Concerning his plan to limit public uses of the beach, Miller said there are plenty of municipal-, state- and federal-owned beaches throughout Northwest Indiana, including in Long Beach, and lake-adjacent property owners deserve their privacy, especially on weekends and holidays.
Under questioning, Miller acknowledged that none of the lakefront land owners in Long Beach he spoke with about the legislation live full-time in Indiana, but he knows there are other multigenerational lakefront residents impacted by the Gunderson decision.
"There's other courses of action that these families really don't want to take and they're trying to be equitable about coming to a resolution about a very unfortunate situation," he said.
State Rep.
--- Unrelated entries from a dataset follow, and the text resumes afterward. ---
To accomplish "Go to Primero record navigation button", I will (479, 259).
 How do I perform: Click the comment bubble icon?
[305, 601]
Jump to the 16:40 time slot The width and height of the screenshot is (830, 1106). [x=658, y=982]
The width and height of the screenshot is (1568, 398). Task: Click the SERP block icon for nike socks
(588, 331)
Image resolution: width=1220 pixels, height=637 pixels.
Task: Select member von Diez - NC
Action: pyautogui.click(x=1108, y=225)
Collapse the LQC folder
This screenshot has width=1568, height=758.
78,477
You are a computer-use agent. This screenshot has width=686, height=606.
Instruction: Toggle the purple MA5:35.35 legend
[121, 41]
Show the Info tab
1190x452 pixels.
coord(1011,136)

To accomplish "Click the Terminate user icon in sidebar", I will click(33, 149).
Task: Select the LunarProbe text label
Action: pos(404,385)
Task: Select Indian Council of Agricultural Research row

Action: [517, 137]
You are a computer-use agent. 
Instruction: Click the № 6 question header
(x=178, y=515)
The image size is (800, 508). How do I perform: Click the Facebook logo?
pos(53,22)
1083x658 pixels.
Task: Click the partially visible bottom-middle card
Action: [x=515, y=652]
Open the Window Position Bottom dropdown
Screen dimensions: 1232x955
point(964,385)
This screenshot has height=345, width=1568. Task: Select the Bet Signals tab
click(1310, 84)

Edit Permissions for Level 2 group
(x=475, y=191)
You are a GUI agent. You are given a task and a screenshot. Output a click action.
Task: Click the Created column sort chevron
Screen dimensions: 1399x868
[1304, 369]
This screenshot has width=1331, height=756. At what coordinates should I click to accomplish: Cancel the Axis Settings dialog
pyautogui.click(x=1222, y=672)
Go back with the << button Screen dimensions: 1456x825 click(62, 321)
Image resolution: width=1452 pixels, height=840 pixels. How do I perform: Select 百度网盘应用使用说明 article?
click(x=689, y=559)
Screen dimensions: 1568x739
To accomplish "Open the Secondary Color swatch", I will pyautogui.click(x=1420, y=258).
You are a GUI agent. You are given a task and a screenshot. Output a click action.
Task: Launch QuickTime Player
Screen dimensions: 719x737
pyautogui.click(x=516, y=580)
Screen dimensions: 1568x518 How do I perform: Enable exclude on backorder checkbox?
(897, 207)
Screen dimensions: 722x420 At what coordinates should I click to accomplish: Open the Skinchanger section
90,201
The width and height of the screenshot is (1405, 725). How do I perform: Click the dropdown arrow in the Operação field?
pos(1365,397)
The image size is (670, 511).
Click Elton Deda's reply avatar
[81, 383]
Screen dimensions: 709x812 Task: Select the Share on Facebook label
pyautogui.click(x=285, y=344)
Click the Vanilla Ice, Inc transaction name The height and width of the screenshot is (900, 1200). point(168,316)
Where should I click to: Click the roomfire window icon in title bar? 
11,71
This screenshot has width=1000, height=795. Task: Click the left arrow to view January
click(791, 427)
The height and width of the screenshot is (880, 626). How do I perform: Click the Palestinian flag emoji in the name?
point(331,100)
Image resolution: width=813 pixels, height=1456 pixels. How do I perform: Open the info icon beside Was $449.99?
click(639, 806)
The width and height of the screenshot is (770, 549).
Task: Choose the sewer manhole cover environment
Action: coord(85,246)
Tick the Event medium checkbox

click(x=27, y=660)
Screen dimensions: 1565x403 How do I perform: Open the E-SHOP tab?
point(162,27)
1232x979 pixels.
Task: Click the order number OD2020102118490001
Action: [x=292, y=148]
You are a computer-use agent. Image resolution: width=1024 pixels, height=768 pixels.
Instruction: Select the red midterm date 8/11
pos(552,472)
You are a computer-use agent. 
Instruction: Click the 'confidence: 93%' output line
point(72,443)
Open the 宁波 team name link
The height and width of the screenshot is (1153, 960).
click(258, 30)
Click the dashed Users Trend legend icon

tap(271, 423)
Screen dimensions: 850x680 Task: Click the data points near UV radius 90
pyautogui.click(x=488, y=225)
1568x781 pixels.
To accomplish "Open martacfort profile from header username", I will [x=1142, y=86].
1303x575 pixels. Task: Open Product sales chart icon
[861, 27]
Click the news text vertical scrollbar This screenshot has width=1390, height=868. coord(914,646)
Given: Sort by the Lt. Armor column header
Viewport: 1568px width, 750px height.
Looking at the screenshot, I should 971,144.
Jerry Torr, R-Carmel, the Judiciary Committee chairman, said he scheduled a hearing on Miller's proposal to start a discussion among the committee's 13 members — none of whom represent Lake, Porter or LaPorte counties.
"Assuming folks can have further discussion, and maybe come to some agreement, then we'll bring it back to amend and vote on Jan. 27," Torr said.
Torr acknowledged there's no doubt "some things about the specific language of the bill are problematic" because they directly contradict the Supreme Court's Gunderson ruling.
"What the bill says regarding deeds of the lakefront property owners would probably be struck down by the court and just cause all that litigation and expense by folks on both sides," Torr said.
Likewise, Torr said Miller's proposal to restrict public use of Lake Michigan beaches is "another issue that needs to be worked out."
"I suspect there will be compromise and discussion on this issue all session and maybe into the next one," he said. "We're just looking for a way to strike the right balance."
Torr said after traveling from his central Indiana home to Long Beach three times since May for meetings with lakefront and non-lakefront home owners, he believes the two groups aren't especially far apart.
"It would almost take care of most of the problems if we could just a pass a law that required everybody to be nice and take their trash with them when they left," Torr said.
"But we're going to have a very deliberative process, hear from everybody, and hopefully try to strike a balance that either makes everybody happy or makes everybody equally unhappy."
If the legislation eventually wins committee approval, it still would have to be endorsed by the full Republican-controlled House and Senate to advance to Republican Gov. Eric Holcomb to be signed into law or vetoed.